Individuals don’t transfer values from one generation to the next. Individuals are biologically incapable of producing a next generation except in the crudest possible sense of the term. Socialization—the process through which a person internalizes what is good and bad, meaningful and meaningless—is shaped by one’s relatives, the friends and associates who surround a person, and typically a canon of texts that is revered and consulted for guidance. The values of expressive individualism guarantee that the values of future generations will be more or less up for grabs for the simple reason that expressive individualists have a difficult time replicating (the demographic data don’t lie) and an even more difficult time socializing a child.

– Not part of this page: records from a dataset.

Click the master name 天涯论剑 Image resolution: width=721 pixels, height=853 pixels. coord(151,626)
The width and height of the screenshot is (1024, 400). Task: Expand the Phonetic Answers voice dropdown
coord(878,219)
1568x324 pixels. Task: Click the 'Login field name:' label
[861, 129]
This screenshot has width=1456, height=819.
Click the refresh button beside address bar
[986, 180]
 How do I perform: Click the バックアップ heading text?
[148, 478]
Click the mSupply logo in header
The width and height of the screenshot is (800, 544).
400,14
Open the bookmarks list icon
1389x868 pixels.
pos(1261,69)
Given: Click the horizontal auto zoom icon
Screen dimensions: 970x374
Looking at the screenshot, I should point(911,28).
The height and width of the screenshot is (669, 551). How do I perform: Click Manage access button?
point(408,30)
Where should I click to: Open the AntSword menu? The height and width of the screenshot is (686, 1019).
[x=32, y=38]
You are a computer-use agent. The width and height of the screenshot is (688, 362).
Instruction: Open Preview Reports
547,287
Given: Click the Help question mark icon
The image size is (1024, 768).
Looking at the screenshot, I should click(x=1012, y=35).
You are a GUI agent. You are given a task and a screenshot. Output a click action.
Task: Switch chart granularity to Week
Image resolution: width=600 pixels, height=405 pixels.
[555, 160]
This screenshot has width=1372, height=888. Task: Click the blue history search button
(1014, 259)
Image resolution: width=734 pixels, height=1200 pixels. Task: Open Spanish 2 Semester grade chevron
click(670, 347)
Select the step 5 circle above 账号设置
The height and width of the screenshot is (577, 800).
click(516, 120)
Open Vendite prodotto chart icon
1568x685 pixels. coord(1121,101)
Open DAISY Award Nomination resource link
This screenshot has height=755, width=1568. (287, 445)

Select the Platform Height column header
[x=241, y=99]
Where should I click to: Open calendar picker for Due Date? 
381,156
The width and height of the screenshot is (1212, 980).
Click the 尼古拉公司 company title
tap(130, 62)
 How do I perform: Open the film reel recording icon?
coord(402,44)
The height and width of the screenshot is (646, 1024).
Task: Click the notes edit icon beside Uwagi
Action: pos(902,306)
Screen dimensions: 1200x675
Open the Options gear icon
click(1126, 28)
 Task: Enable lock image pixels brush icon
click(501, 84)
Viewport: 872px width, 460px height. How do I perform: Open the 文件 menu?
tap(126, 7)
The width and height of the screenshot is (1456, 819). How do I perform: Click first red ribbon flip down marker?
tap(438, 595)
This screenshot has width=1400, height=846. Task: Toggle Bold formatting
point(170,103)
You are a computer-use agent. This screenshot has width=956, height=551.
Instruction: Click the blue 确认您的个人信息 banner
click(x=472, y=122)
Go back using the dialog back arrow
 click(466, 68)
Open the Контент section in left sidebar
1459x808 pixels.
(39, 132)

It’s true that expressive individualists do connect with one another for varying periods of time and do at least fairly often have children. But the deliberately atomistic quality of their value system makes it difficult for these children to understand, let alone continue, whatever moral traditions their parents may affirm and display. In this respect, today’s expressive individualists bear some comparison to a 19th-century millennial sect called the Harmony Society. Founded in Germany in 1785, the Harmonists were a Protestant community that flourished in Indiana between 1825 and 1850. At the time, its members were known for their social conscience and economic success. Yet these virtues weren’t enough to ensure the sect’s survival for one simple reason: It promoted celibacy. The Harmonists, like today’s expressive individualists, were ethical, hardworking, productive people, but their way of life proved unsustainable because their values failed to foster successor generations.